CAPITAL BUDGETING Falcon Airlines, Inc.

As owner of Falcon Airlines, you are considering the purchase of a new de-icing machine. The machine will be used to remove ice from the wings of Falcons planes during winter. The new machine will cost $98,000, shipping costs of $2,000, and also will require $3,000 in working capital to support the new machines operation. The equipment will be depreciated over a 3-year period using MACRS and will have an expected salvage value of $4,000 at the end of its expected economic life of four years. The annual savings associated with the machine are expected to be $25,000 per year for the next four years. The company will not deduct the salvage value from the machines cost when calculating depreciation. The existing de-icing machine is one year old but is not adequate for the companys needs; it can be sold today for $40,000. The equipment was purchased for $60,000 and was being depreciated over a three-year period using the MACRS method. Falcon uses a hurdle rate of 11% for its capital budgeting projects and has a marginal tax rate of 30%. Determine whether you should purchase the new de-icing machine.

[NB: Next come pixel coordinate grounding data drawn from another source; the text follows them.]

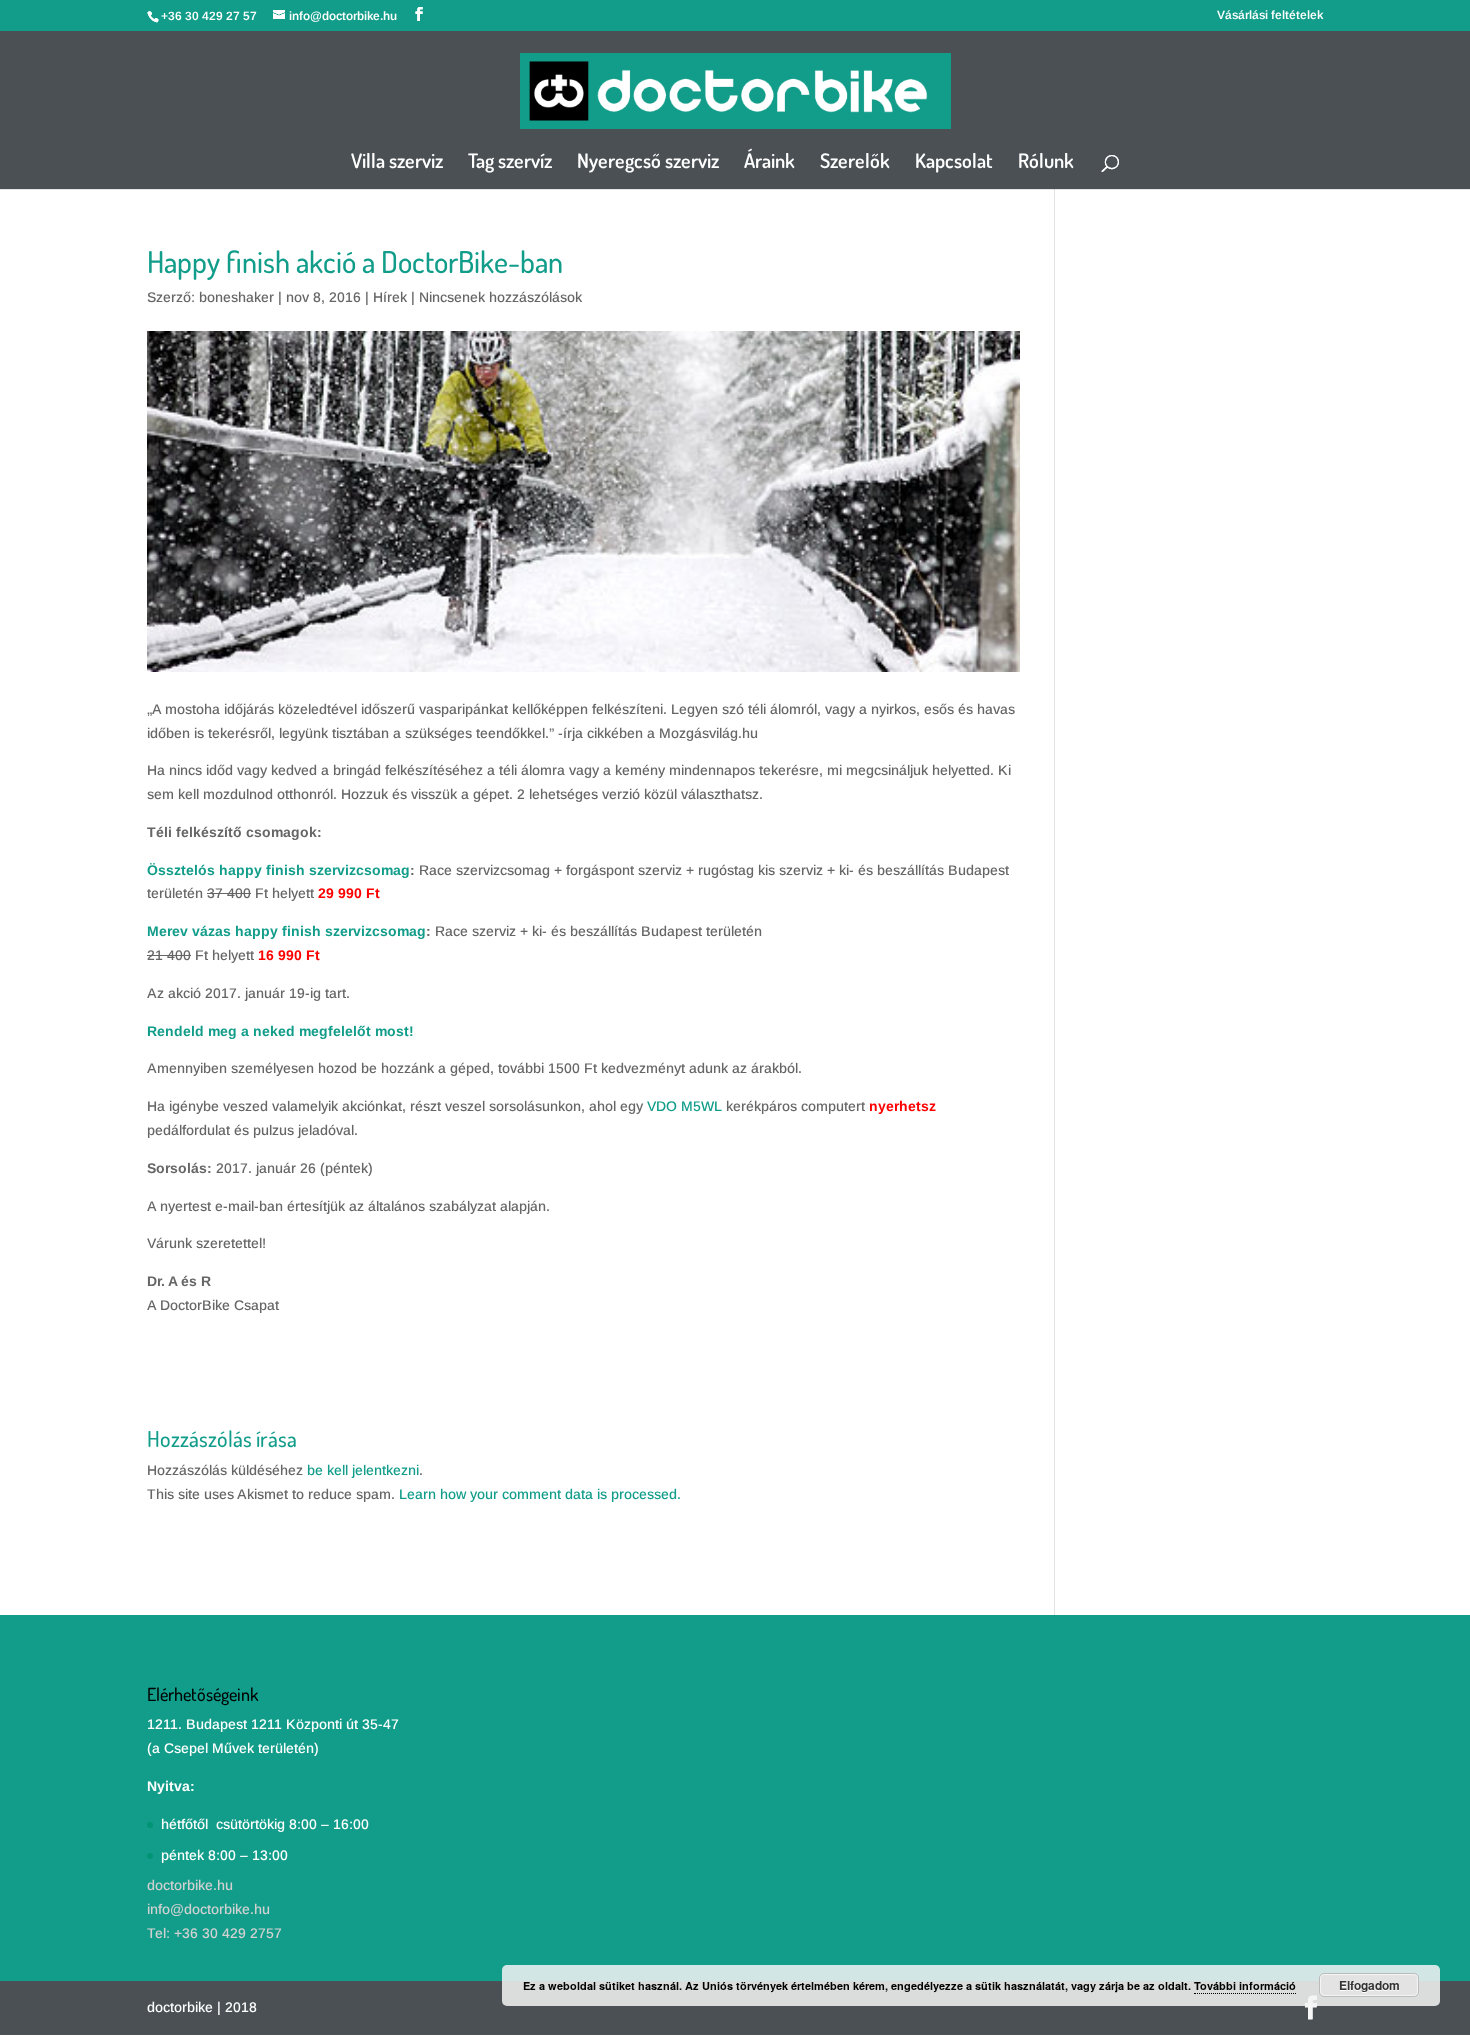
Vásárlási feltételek (1270, 15)
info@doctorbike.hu (208, 1909)
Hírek (390, 297)
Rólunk (1046, 163)
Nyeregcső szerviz (648, 163)
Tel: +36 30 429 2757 (214, 1933)
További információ (1245, 1985)
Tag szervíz (510, 163)
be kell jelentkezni (363, 1470)
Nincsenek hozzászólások (500, 297)
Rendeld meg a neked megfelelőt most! (280, 1031)
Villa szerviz (397, 163)
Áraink (769, 163)
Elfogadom (1369, 1985)
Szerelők (855, 163)
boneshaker (236, 297)
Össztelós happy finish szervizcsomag (278, 870)
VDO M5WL (684, 1106)
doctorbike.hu (190, 1885)
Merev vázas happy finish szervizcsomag (286, 931)
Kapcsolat (954, 163)
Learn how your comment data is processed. (540, 1494)
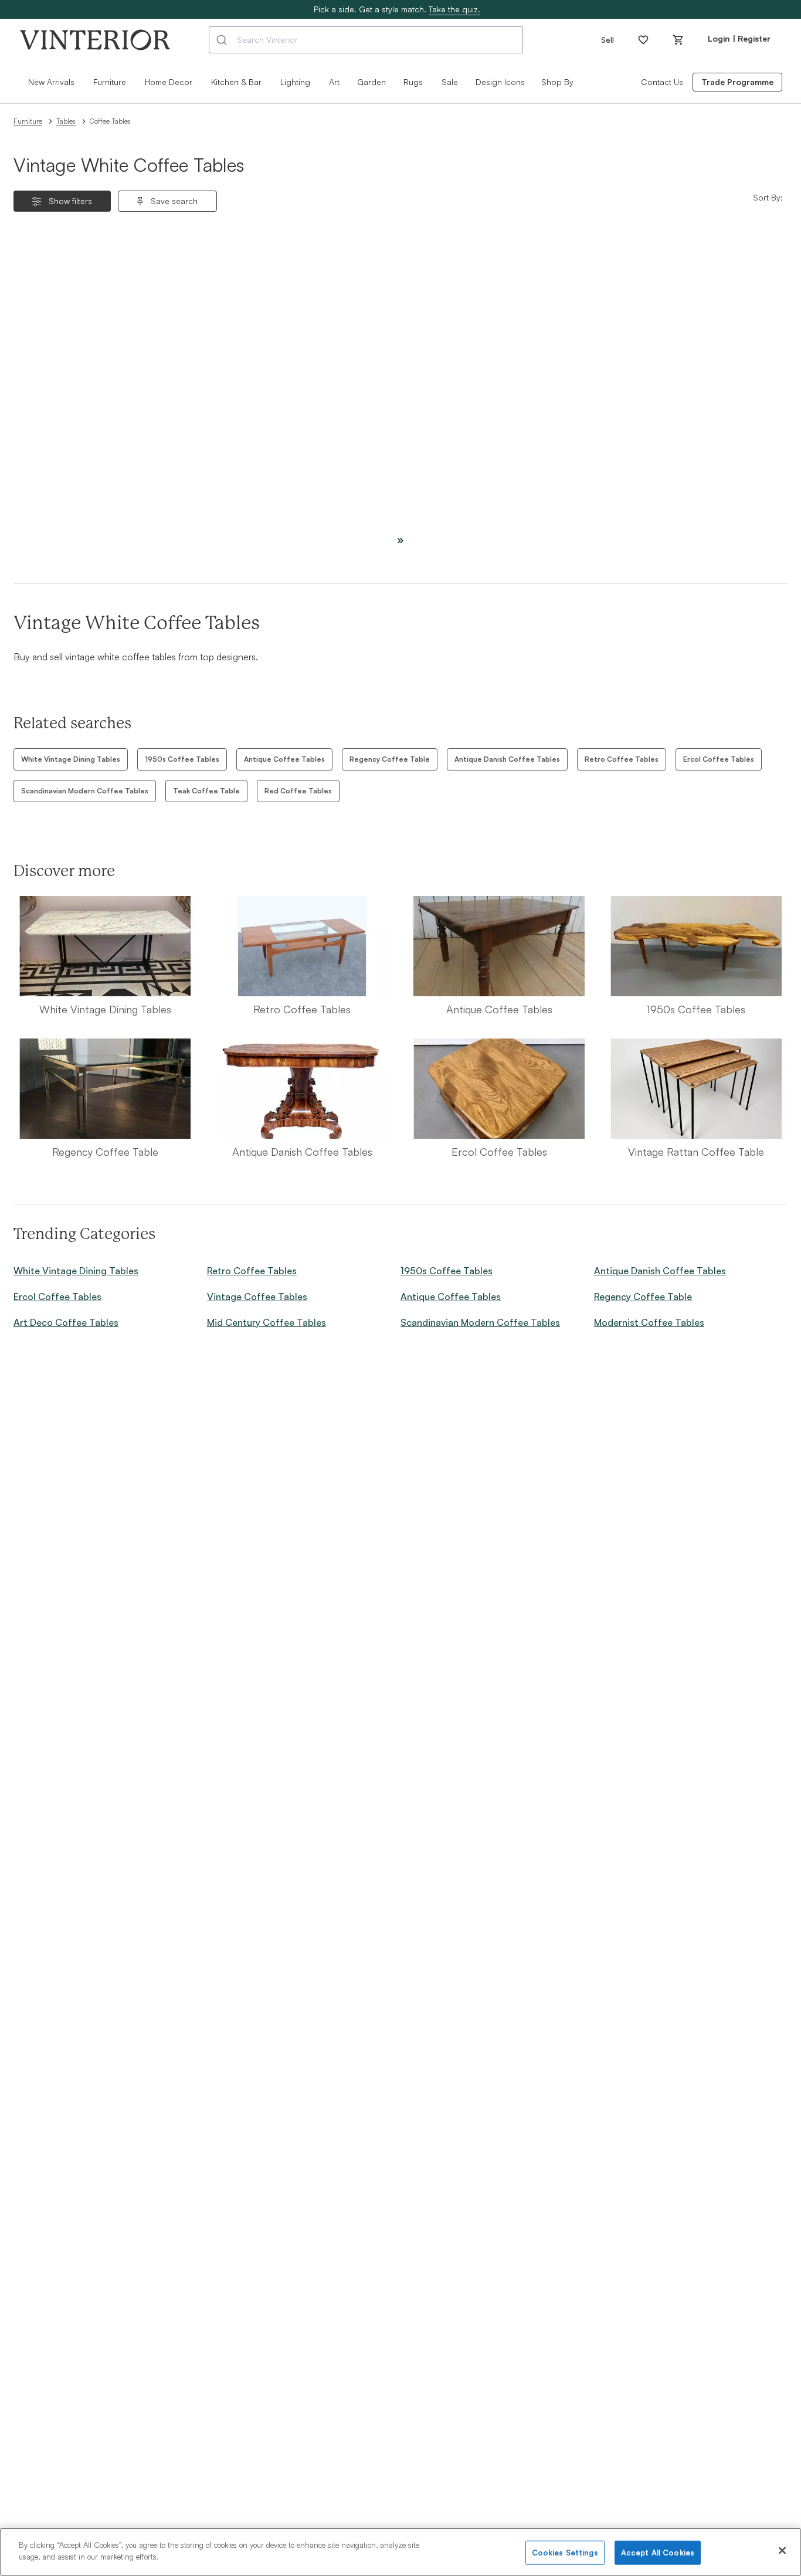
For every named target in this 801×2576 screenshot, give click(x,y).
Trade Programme (737, 82)
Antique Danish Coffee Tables (507, 759)
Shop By (557, 82)
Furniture (27, 121)
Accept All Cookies (657, 2552)
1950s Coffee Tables (182, 759)
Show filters (70, 201)
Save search (174, 201)
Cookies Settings (565, 2552)
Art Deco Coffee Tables (65, 1322)
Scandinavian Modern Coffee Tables (84, 790)
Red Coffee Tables (298, 790)
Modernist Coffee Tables (649, 1322)
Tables (66, 121)
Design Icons (500, 82)
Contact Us (662, 82)
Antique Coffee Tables (284, 759)
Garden (371, 82)
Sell (607, 40)
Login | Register (739, 38)
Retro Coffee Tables (622, 759)
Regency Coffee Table (389, 759)
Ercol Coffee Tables (718, 759)
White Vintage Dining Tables (70, 759)
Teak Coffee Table (206, 790)
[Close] (782, 2550)
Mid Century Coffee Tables (266, 1322)
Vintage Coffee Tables (257, 1296)
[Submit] (223, 40)
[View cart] (678, 40)
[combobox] (366, 39)
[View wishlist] (643, 40)
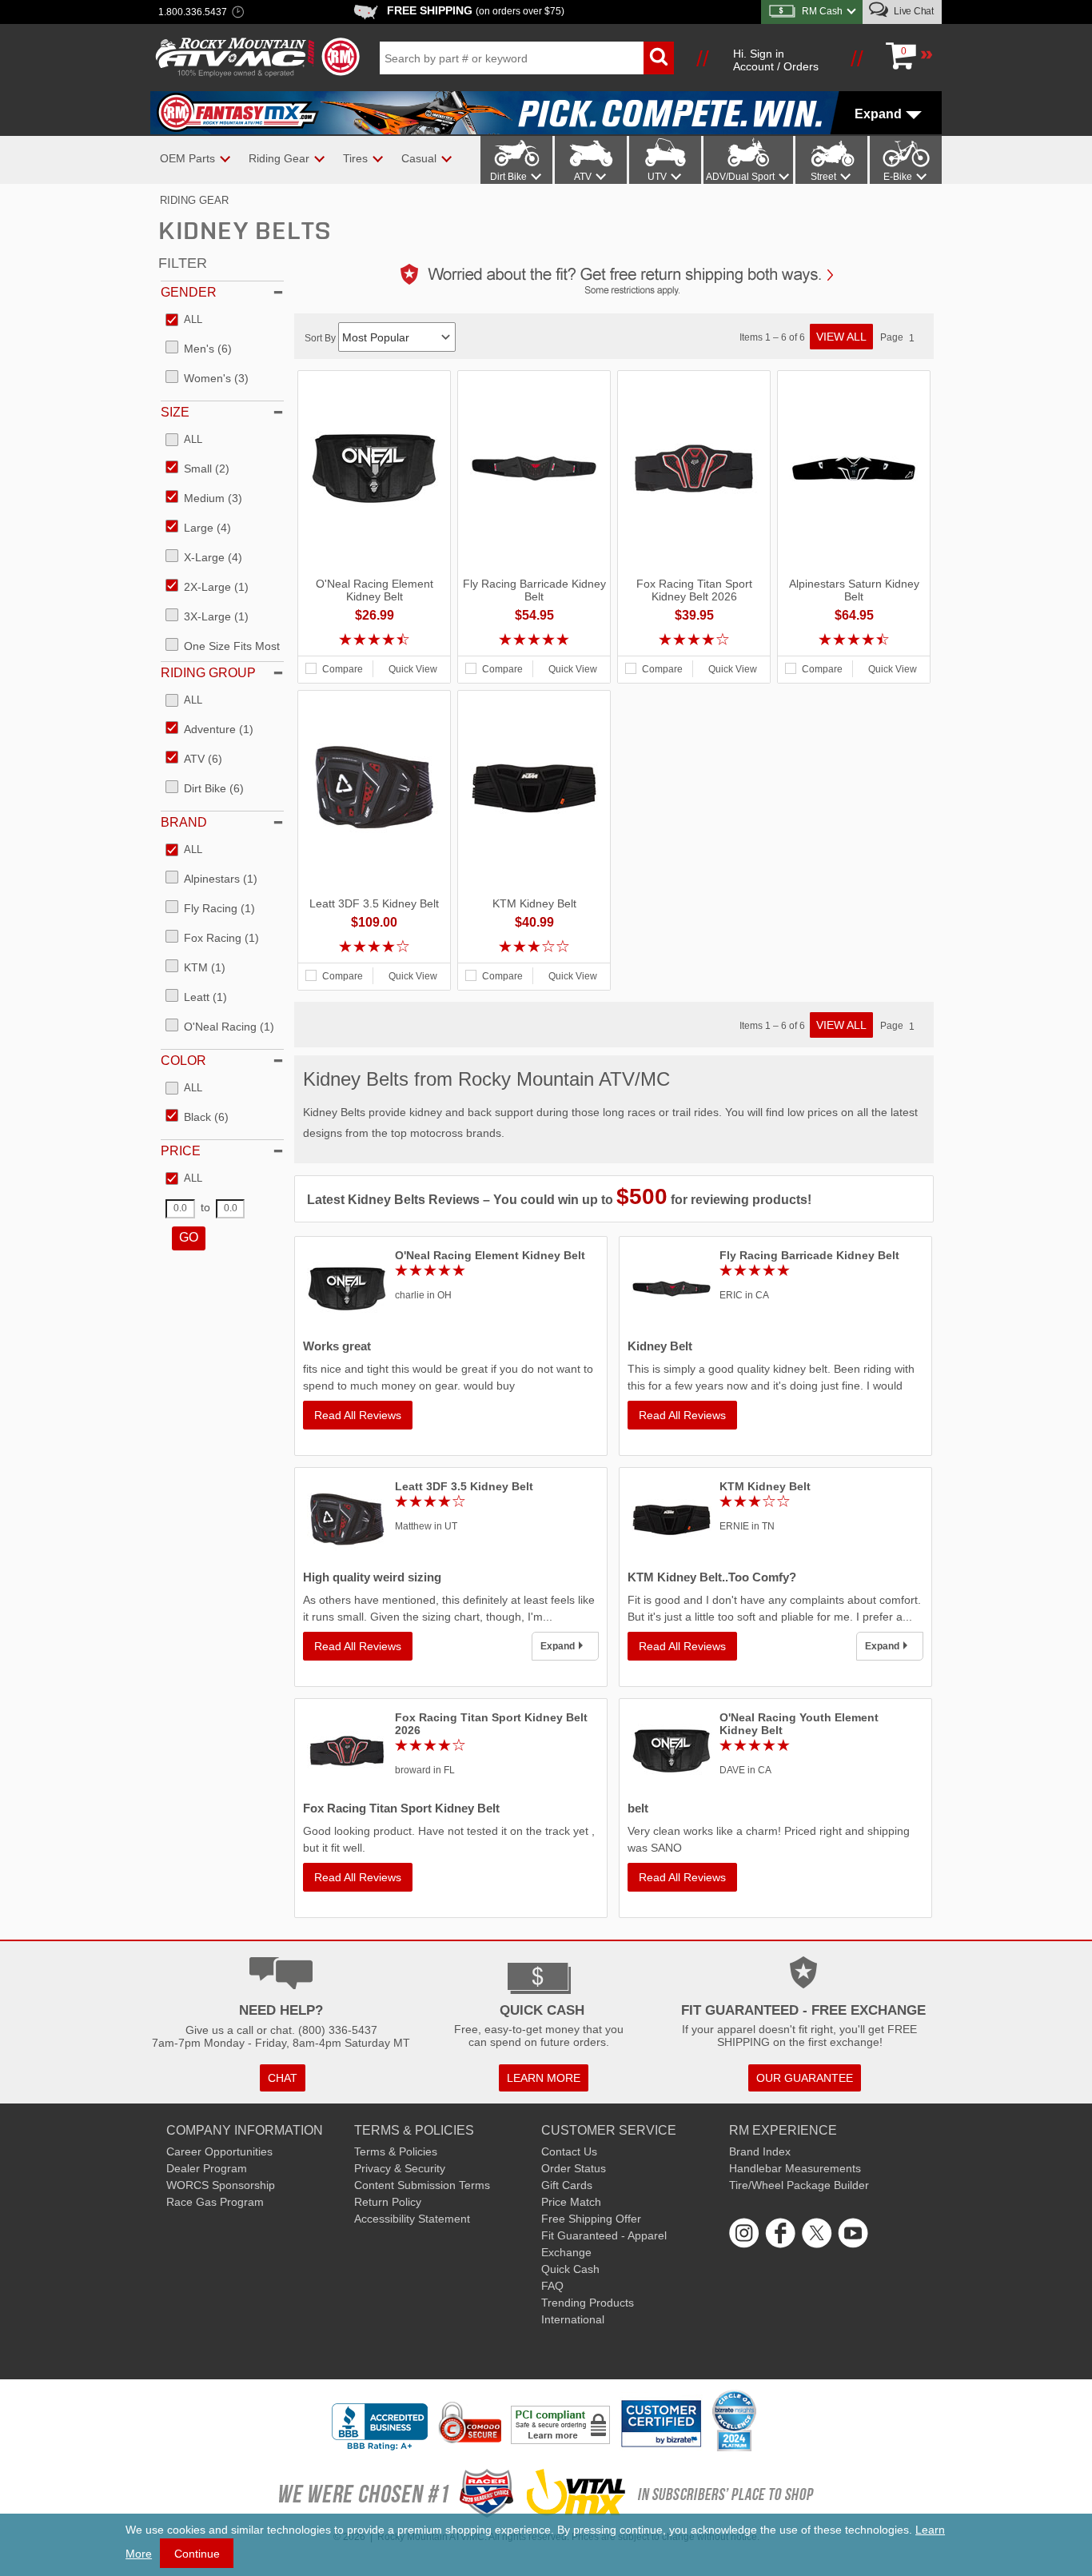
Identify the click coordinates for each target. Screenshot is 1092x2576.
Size (175, 412)
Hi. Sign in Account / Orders (776, 60)
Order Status (573, 2168)
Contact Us (569, 2151)
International (572, 2319)
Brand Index (760, 2151)
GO (188, 1237)
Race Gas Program (215, 2201)
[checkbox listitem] (183, 320)
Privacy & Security (399, 2168)
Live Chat (912, 11)
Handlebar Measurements (795, 2168)
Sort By (321, 338)
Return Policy (387, 2201)
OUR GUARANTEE (804, 2078)
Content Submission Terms (422, 2185)
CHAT (282, 2078)
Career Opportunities (219, 2151)
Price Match (571, 2201)
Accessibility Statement (412, 2218)
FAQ (552, 2285)
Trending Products (587, 2302)
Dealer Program (206, 2168)
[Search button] (659, 58)
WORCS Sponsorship (220, 2185)
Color (183, 1060)
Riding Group (208, 673)
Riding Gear (194, 200)
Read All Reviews (357, 1415)
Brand (184, 822)
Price (181, 1151)
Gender (189, 292)
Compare (342, 669)
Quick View (413, 669)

a. Determine the depreciation associated with the new machine, for each year using MACRS
b. Determine unused depreciation on old machine
c. Determine the cash inflows (after depreciation and taxes) associated with the new machine.
d. Determine the cash outflows associated with the machine. Then determine the present value of both the cash outflows and the cash inflows.
e. Determine the net present value of the proposed project, as well as the profitability index.
f. Determine the modified internal rate of return (MIRR) for the new machine.
g. Determine the payback period for the new machine.
h. Determine the discounted payback period for the new machine.